*Exercise details*
Read the lines of the data below and retrieve those with "agent".
====== Data to examine
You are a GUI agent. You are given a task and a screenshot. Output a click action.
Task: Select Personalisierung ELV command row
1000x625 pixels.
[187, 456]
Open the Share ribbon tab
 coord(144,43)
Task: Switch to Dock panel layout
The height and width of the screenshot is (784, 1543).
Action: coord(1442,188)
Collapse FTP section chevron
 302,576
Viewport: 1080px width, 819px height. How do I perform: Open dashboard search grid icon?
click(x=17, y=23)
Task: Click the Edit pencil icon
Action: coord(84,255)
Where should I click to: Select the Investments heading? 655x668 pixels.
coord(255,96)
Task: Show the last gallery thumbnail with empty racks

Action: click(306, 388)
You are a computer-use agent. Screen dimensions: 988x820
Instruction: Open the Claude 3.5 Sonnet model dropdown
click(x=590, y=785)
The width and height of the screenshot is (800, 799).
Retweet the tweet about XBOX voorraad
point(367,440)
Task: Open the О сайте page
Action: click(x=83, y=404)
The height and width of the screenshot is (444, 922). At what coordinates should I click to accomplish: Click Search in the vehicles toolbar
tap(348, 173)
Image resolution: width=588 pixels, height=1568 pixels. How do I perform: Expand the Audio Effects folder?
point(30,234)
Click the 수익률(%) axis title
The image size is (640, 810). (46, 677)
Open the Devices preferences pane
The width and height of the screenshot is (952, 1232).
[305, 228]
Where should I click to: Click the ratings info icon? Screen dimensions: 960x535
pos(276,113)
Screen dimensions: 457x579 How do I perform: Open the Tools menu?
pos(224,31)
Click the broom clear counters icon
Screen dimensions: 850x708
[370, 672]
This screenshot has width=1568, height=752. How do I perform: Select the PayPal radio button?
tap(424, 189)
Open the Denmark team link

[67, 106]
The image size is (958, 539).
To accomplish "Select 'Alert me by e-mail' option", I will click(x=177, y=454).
============
*Exercise output*
You are a GUI agent. You are given a task and a screenshot. Output a click action.
You are a computer-use agent. Screen dimensions: 988x820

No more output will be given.